Now, create the rewrite policy that will select which traffic should pass the policy label:

add rewrite policy scrubb-HTTP-headers-rwpol true NOREWRITE
 

Create the policy label, in this example we want the “Transform Name” to be http_res:

add rewrite policylabel scrubb-HTTP-headers-label http_res
 

Bind the scrubbing policies to the policy label:

bind rewrite policylabel scrubb-HTTP-headers-label scrubb-Server-rwpol 100 NEXT
bind rewrite policylabel scrubb-HTTP-headers-label scrubb-X-Powered-By-rwpol 110 NEXT
bind rewrite policylabel scrubb-HTTP-headers-label scrubb-X-Aspnet-Version-rwpol 120 NEXT
bind rewrite policylabel scrubb-HTTP-headers-label scrubb-X-Aspnetmvc-Version-rwpol 130 NEXT
 

Let's create a content switch where the policy label can be bound:

add cs vserver scrubb-HTTP-headers-csvs HTTP 10.1.1.1 80 -cltTimeout 180 -persistenceType NONE
 

Lastly, lets bind the selection policy and use it to invoke the policy label:

bind cs vserver scrubb-HTTP-headers-csvs -policyName scrubb-HTTP-headers-rwpol -priority 100 -gotoPriorityExpression NEXT -type RESPONSE -invoke policylabel scrubb-HTTP-headers-label
 

To reuse the same policy label for several HTTP services, you add the last policy bind with the invocation for each of the virtual servers where it is required.

If you later need to modify which HTTP headers are being scrubbed, you modify the policy label, and it will be applied to all your HTTP services simultaneously.

Example 2:

In this example, policy labels will be used to group content switch policies instead of binding all policies directly on the content switch. 

In this example, two applications are consolidated under the same content switch virtual server. 

The plex application requires traffic to some URLs to be directed to a specific load-balanced virtual server, which will handle the traffic that requires authentication and all other traffic to be sent to the normal load-balanced virtual server.

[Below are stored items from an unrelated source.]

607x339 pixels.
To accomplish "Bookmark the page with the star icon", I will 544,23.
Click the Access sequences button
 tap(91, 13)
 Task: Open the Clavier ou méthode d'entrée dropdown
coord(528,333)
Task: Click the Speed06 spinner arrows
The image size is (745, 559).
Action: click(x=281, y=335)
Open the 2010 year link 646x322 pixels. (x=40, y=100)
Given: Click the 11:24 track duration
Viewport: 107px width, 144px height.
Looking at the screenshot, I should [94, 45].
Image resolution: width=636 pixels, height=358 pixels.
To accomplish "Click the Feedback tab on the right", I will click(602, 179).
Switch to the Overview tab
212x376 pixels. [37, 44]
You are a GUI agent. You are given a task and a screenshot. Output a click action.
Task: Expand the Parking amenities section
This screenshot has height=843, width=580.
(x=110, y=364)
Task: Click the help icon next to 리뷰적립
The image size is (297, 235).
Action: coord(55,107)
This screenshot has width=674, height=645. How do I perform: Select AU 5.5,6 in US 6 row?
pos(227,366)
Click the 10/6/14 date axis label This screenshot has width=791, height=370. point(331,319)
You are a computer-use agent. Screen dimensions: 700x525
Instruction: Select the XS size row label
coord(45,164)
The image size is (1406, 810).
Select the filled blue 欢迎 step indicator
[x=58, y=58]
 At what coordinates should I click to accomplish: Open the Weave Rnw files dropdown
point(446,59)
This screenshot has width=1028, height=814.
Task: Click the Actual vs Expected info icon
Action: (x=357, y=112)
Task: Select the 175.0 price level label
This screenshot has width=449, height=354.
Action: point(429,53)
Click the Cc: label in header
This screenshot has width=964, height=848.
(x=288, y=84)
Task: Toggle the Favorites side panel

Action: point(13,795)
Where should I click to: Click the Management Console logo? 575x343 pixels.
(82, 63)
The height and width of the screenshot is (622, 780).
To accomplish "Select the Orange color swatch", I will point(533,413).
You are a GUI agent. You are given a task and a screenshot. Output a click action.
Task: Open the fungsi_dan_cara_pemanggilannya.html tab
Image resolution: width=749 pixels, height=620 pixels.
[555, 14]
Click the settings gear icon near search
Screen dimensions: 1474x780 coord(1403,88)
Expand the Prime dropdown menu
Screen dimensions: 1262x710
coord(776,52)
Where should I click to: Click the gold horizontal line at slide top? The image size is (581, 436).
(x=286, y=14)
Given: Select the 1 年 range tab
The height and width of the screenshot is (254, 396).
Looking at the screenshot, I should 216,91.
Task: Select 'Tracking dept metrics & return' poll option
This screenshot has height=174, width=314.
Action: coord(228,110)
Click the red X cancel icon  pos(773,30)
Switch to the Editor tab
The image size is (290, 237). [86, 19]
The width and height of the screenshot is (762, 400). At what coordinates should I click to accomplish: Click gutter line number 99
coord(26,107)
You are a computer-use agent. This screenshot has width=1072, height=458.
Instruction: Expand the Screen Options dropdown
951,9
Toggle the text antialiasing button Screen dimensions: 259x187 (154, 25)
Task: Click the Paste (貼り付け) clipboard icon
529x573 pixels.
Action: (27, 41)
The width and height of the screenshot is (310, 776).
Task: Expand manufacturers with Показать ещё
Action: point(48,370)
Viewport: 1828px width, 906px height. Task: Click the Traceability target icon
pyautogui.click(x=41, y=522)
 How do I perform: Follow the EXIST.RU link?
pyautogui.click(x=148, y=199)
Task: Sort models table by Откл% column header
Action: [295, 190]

The web application is a web hosting service that only allows traffic destined for specific sites to be forwarded. They are all hosted on the same load-balanced virtual server.

First, we create the Content Switch virtual server:

add cs vserver webservices-csvs HTTP 10.1.1.100 80 -cltTimeout 180 -persistenceType NONE
 
Creation of the content switch actions and policies for the Plex application:
add cs action plex-csact -targetLBVserver plex-lbvs
add cs action plexauth-csact -targetLBVserver plexauth-lbvs
add cs policy plex-csvs -rule "HTTP.REQ.HOSTNAME.SERVER.EQ(\"plex.example.local\")"
add cs policy plex-all-csvs -rule HTTP.REQ.IS_VALID -action plex-csact
add cs policy plex-admin-csvs -rule "HTTP.REQ.URL.STARTSWITH(\"/admin/\")" -action plexauth-csact
add cs policy plex-upload-csvs -rule "HTTP.REQ.URL.STARTSWITH(\"/upload/\")" -action plexauth-csact
 

Create and bind policies to the plex policy label:

add cs policylabel plex-plabel HTTP
bind cs policylabel plex-plabel plex-upload-csvs 100
bind cs policylabel plex-plabel plex-admin-csvs 110
bind cs policylabel plex-plabel plex-all-csvs 120
 

Creation of the content switch actions and policies for the web application:

add cs action web-csact -targetLBVserver web-lbvs
add cs policy web-cspol -rule "HTTP.REQ.HOSTNAME.SERVER.EQ(\"web.example.local\")"
add cs policy web-site1-cspol -rule "HTTP.REQ.URL.STARTSWITH(\"/site1/\")" -action web-csact
add cs policy web-site2-cspol -rule "HTTP.REQ.URL.STARTSWITH(\"/site2/\")" -action web-csact
add cs policy web-site3-cspol -rule "HTTP.REQ.URL.STARTSWITH(\"/site3/\")" -action web-csact
 
Create and bind policies to the web policy label:
add cs policylabel web-plabel HTTP
bind cs policylabel web-plabel web-site1-cspol 100
bind cs policylabel web-plabel web-site2-cspol 110
bind cs policylabel web-plabel web-site3-cspol 120
 

Bind policies and invoke the policy labels on the content switch virtual server:

bind cs vserver webservices-csvs -policyName plex-csvs -priority 100 -gotoPriorityExpression USE_INVOCATION_RESULT -invoke policylabel plex-plabel
bind cs vserver webservices-csvs -policyName web-cspol -priority 110 -gotoPriorityExpression USE_INVOCATION_RESULT -invoke policylabel web-plabel
 

Note that this is a simple example to show how policy labels can be used, it could be written in different ways without using so many policies.